Algorithm outlines an approach to differentiating sepsis only vs progressive lymphoma in patients with a history of lymphoma. LDH, lactate dehydrogenase; ULN, upper limit of normal.

However, it should be noted that we had 8 patients with progressive lymphoma who did not meet the recommended serum LDH level cutoff, and among these patients, 4 died during the hospitalization. All these patients had an aggressive NHL (DLBCL, Richter’s transformation, mantle cell lymphoma, and T-cell lymphoma). Thus, even if a patient with an aggressive lymphoma has an LDH level less than 2 times the ULN, the differential diagnosis of progressive disease should still be considered, especially if the patient does not improve with intravenous antibiotics. Further studies in the metabolomics of lymphoma are needed to investigate why a subset of patients do not have elevated LDH levels despite progressive lymphoma and an elevated serum lactate level.

In our cohort, patients with lactic acidosis with progressive lymphoma had significantly inferior OS compared with those with lactic acidosis with sepsis alone. This finding is not surprising because most patients with progressive lymphoma were not medically fit to undergo subsequent chemotherapy due to being too ill from their lymphoma. Without being able to address the progressive disease, it is expected that patients would die of complications related to their lymphoma. We also observed that a higher serum LDH level was predictive of inferior OS, whereas higher serum albumin level was predictive of better OS for the overall cohort. A higher serum LDH level suggests increased cell death and higher LDH levels have been shown to be a prognostic marker for poor outcomes.,,, However, higher serum albumin level was predictive of improved OS. A possible explanation for this finding is that additional comorbid conditions and worse nutritional intake may contribute to hypoalbuminemia and negatively affect OS.

Finally, it should be noted that our study had 4 patients in the progressive lymphoma category who survived the hospitalization, were eventually discharged, received subsequent chemotherapy, and had long-term survival. This emphasizes the importance of early differentiation of progressive lymphoma. Of note, these patients had serum LDH levels less than 2 times the ULN.

Our study has limitations due to its retrospective nature. Not all patients with sepsis had an identifiable organism, although blood cultures are not perfectly sensitive for bacteremia and sepsis may result from pulmonary, urinary tract, and abdominal sources, among others, without concurrent bacteremia. We may have introduced selection bias because patients were excluded if they did not have an LDH sample drawn during hospitalization.
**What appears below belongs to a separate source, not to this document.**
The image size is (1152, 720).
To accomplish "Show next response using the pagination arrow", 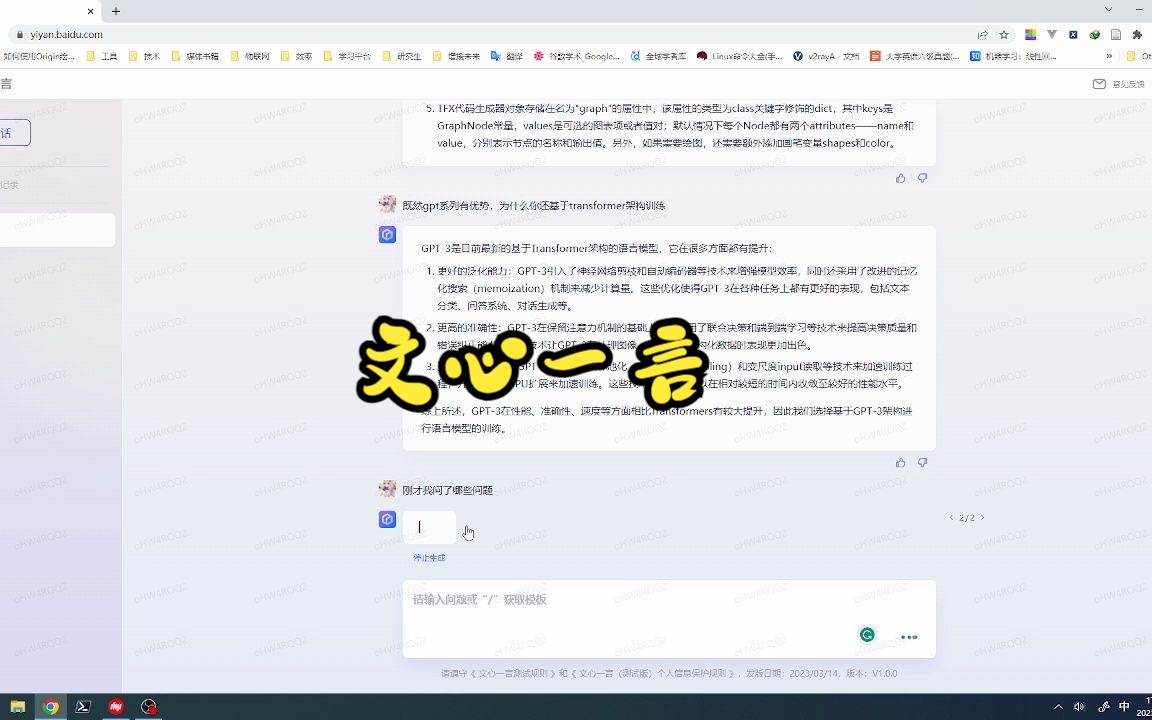I will tap(984, 518).
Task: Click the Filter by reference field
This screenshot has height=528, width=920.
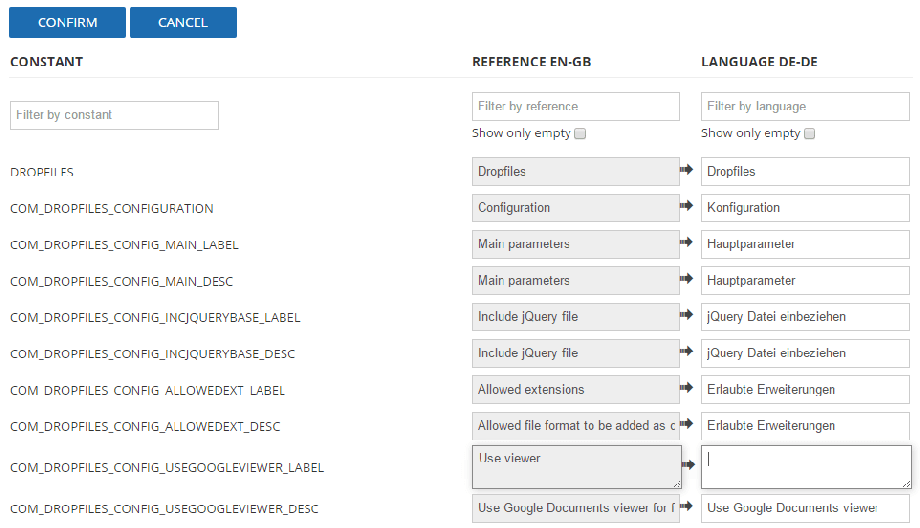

However, the lack of an available serum LDH level is likely an indicator that physicians are not aware of type B lactic acidosis and are not considering progressive lymphomatous disease in their differential diagnosis. Most patients in our progressive lymphoma group were unable to undergo 18F-labeled fluoro-2-deoxyglucose positron emission tomography CT due to critical illness. Finally, our study is subject to tertiary bias. We also note that we were unable to further validate our findings with biobank samples because both lactate and LDH samples must be analyzed fresh. Thus, validation of our results will need to be performed prospectively. Finally, given that serum LDH level has been used as a prognostic tool in other malignancies,, future studies should investigate whether serum LDH level can be used as a marker to distinguish between sepsis only vs progressive disease in patients with a pre-existing history of other types of cancer.

Conclusion

It is challenging to differentiate between type A and type B lactic acidosis in patients with lymphoma. Our study suggests that serum LDH and serial lactate values may be reliable markers to differentiate patients who have progressive lymphoma from those who have sepsis only. Serum LDH levels should be obtained in all hospitalized patients with lymphoma who have lactic acidosis and those with LDH levels 2 or more times the ULN should be promptly referred for hematologic consultation and consideration for tumor imaging, biopsy, and/or empiric treatment to slow or stop tumor hypermetabolism.